Los mandalas te ayudan a descubrir todo tu potencial creativo

“Se trata de esquemas reducidos y esenciales del mundo y hacen que nuestro propio interior se ordene”, señala La creatividad no es sólo un atributo de los artistas. Así lo asegura Pamela Guersman, experta en la confección de mandalas.

02 Feb 2015 Por Mirta Isabel Lazzaroni
Si estás saliendo de vacaciones o seguís de descanso, si tenés más tiempo de estar con los chicos, si el verano te inspira o por cualquier otro motivo, tal vez sea un buen momento de agarrar los pinceles y encarar el lienzo o el papel en blanco; o de tomar la notebook y teclear esas ideas que te dan vueltas por la cabeza; o de experimentar con la arcilla, el vidrio, la madera, etcétera. Tal vez sea tiempo de creatividad.

Porque la creatividad no es cosa solo de los artistas. “El hecho creativo es inherente al hombre, y no está regulado por títulos académicos. Nuestra naturaleza es absolutamente creativa y convertirse en un artista es, fundamentalmente, un cambio de actitud”, afirma Pamela Guersman, fonoaudióloga, master en programación neurolingüística (PNL) y referente en el NOA de esta actividad. Además, Pamela dicta cursos de creatividad empleando una técnica de mandalas.

“No es que yo enseñe técnicas de creatividad. Sino que ayudo a las personas a que descubran en sí mismas su potencial creativo”, aclara.

¿Por qué los mandalas? “Son una técnica como cualquier otra; no es la única, pero es la de la que yo me enamoré”, subraya para explicar enseguida que los mandalas generan muchas posibilidades para la creación.

“A través del dibujo, de las formas, de los colores expresamos un lenguaje inconsciente, damos a luz lo que realmente sentimos”, define Pamela, en su casa de Raco, “Alma Zen”, donde dicta algunos de estos talleres.

La especialista explica que un mandala “es un esquema reducido y esencial del mundo” y añade que la imagen hace que nuestro propio interior se ordene. “Es un organizador del caos interno; las imágenes generan estímulos y sensaciones, y provocan respuestas químicas como la generación de endorfinas y adrenalina que influyen positivamente en nuestro estado de ánimo”, destaca la especialista.

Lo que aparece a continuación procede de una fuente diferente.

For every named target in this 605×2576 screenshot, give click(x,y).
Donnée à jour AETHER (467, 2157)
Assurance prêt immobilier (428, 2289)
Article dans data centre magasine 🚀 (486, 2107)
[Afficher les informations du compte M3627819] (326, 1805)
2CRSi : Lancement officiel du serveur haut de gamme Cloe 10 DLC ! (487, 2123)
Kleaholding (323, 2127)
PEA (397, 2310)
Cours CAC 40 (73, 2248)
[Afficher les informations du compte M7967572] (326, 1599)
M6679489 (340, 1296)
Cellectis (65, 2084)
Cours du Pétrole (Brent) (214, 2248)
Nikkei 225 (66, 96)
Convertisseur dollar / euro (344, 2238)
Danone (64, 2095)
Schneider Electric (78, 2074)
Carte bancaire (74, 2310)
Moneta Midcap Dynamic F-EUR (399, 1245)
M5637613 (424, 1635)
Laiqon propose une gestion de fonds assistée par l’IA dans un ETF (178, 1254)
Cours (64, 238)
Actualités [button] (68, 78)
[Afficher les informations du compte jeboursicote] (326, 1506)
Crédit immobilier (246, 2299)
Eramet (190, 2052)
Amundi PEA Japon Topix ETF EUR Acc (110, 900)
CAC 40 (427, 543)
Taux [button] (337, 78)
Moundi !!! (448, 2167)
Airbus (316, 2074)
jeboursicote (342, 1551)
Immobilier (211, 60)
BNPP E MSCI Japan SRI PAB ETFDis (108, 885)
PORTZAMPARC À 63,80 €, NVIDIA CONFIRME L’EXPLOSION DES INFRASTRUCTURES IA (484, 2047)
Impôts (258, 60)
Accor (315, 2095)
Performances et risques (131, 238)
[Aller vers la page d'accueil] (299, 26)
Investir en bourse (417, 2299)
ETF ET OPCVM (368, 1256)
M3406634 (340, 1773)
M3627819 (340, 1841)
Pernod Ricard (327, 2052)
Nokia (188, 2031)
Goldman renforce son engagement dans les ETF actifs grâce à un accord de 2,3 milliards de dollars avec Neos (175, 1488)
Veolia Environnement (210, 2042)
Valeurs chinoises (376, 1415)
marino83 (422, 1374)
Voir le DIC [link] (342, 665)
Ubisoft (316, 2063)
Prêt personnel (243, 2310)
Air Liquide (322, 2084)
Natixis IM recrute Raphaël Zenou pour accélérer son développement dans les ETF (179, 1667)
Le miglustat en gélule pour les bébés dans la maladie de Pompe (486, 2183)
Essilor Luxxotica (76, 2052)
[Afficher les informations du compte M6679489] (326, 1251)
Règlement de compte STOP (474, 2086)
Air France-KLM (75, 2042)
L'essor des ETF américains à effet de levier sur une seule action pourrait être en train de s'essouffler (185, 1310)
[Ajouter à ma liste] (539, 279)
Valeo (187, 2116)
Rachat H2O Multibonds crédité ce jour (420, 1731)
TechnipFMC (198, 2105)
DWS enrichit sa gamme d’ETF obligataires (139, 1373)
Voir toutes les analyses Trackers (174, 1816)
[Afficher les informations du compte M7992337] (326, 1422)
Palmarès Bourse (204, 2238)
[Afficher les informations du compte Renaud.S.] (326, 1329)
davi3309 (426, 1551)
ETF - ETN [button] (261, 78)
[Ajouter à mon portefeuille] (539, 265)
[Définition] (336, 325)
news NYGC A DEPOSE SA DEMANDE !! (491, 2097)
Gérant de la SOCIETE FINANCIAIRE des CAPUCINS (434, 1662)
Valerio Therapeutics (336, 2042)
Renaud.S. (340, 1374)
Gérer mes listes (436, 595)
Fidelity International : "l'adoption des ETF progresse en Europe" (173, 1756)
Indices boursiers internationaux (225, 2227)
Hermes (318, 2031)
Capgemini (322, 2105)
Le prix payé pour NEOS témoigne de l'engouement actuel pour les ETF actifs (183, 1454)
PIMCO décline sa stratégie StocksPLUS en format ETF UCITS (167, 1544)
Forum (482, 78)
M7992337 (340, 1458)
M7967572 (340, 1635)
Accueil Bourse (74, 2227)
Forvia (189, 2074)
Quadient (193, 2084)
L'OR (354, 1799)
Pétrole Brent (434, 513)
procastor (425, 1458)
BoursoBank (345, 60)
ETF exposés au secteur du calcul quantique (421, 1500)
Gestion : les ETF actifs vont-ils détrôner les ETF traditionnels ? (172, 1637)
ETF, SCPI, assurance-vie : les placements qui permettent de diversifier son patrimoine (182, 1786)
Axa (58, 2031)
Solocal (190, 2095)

“En ocasiones algunos participantes de mi taller me dicen, antes de comenzar, que dibujan o pintan mal, y yo me alegro de esa circunstancia, porque los contenidos del inconsciente afloran con la libertad de un niño, ese niño interior que se permite jugar, que no critica y que tiene la sabiduría de reconocer lo sagrado del proceso de sanación”, añade.

“Cuando empiezo a ser creativo siento que estoy engendrando ideas nuevas y no hay juicios: estoy simplemente creando”, concluye Pamela.